The Archives Hub acts as a gateway that gathers together information about archives held in UK institutions.  The Hub is currently adding information about the archives held by British Royal Medical Colleges.  So far, it has added descriptions for the archives of Royal College of Surgeons of England, Royal College of Surgeons of Edinburgh, Royal College of Physicians and Surgeons of Glasgow and the Royal College of Obstetricians and Gynaecologists and more are to follow.  Although many of these collections of archives have not been digitised, the Hub descriptions give details about the scope and content of the physical collections held by the institutions.   For instance, the Royal College of Physicians and Surgeons of Glasgow holds the student notes taken in Dr Robert Watt’s lectures on fevers in 1812.  The Hub also has sections dedicated to Tuberculosis and Charles Darwin.

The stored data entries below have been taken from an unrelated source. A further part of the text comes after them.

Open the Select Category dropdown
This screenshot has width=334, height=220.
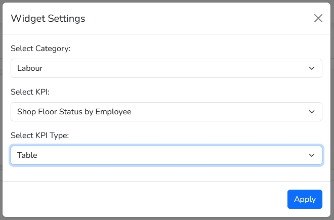[166, 68]
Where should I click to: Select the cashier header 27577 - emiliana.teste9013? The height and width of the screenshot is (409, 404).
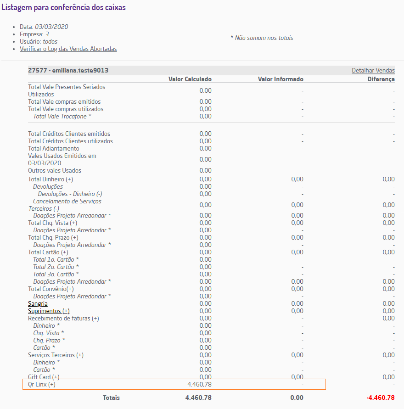tap(68, 70)
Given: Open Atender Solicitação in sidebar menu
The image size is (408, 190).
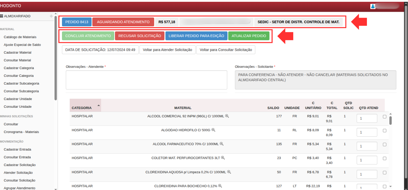Looking at the screenshot, I should [18, 173].
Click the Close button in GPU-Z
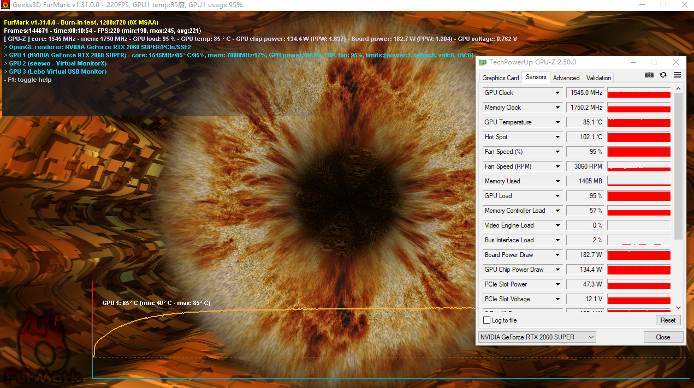694x388 pixels. point(663,337)
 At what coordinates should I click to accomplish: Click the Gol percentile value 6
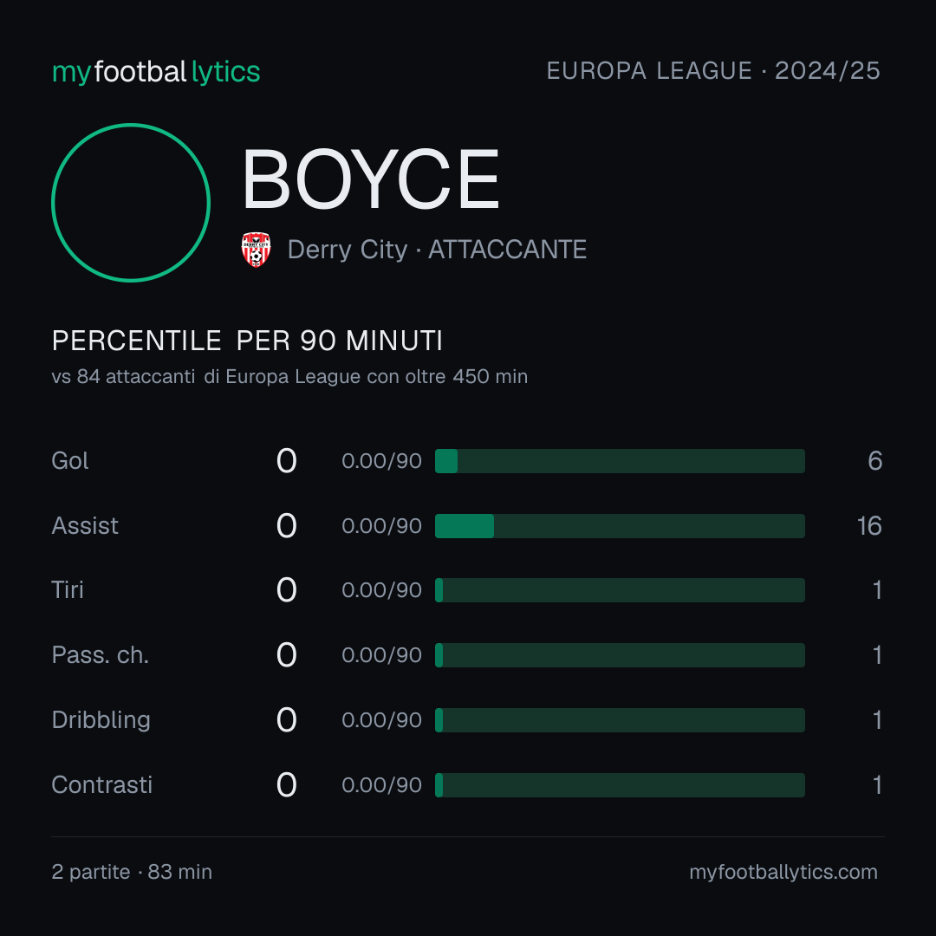tap(875, 461)
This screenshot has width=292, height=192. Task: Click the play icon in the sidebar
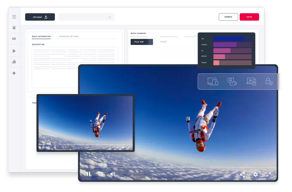tap(14, 51)
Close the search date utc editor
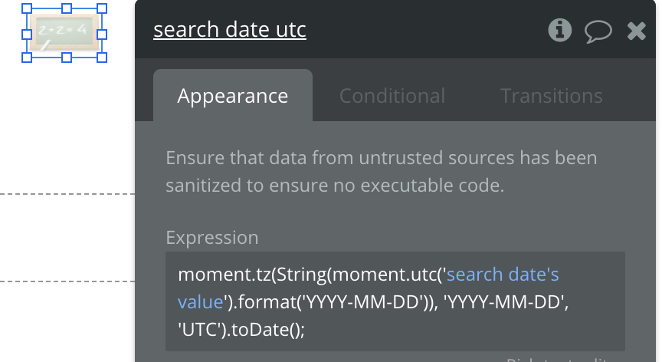This screenshot has width=662, height=362. (636, 31)
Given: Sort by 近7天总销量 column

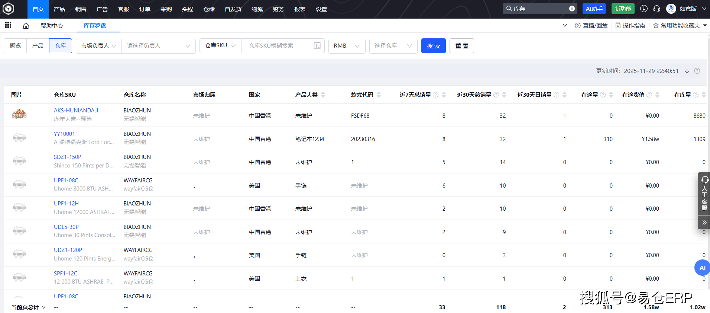Looking at the screenshot, I should point(444,95).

4)      National Archives Podcast – Anxiety, dread and disease: British ports 1834-1870

Sarah Hutton, a modern domestic records specialist at The National Archives, delves into the archives to investigate the spread of disease in British port towns in the 19th century.  Using examples of cholera outbreaks in the north of England, she explores how reactions to cholera differed when the disease was deemed to have arrived on incoming ships.  This lecture demonstrates the value of the vast collections available at the National Archives.

5)       Pybus Podcasts

This second set of podcasts had been created by the Northern Centre for the History of Medicine, which is a partnership between Durham Univerity and Newscastle University, supported by the Wellcome Trust.  Six podcasts of public seminars have been recorded and are available to listen online or download.  Topics include ‘The Drug Trade in Colonial India by Dr Nandini Bhattacharya (University of Leicester) and ‘Madness and Passions in Early Modern Spain by Dr Elena Carrera (Queen Mary, University of London).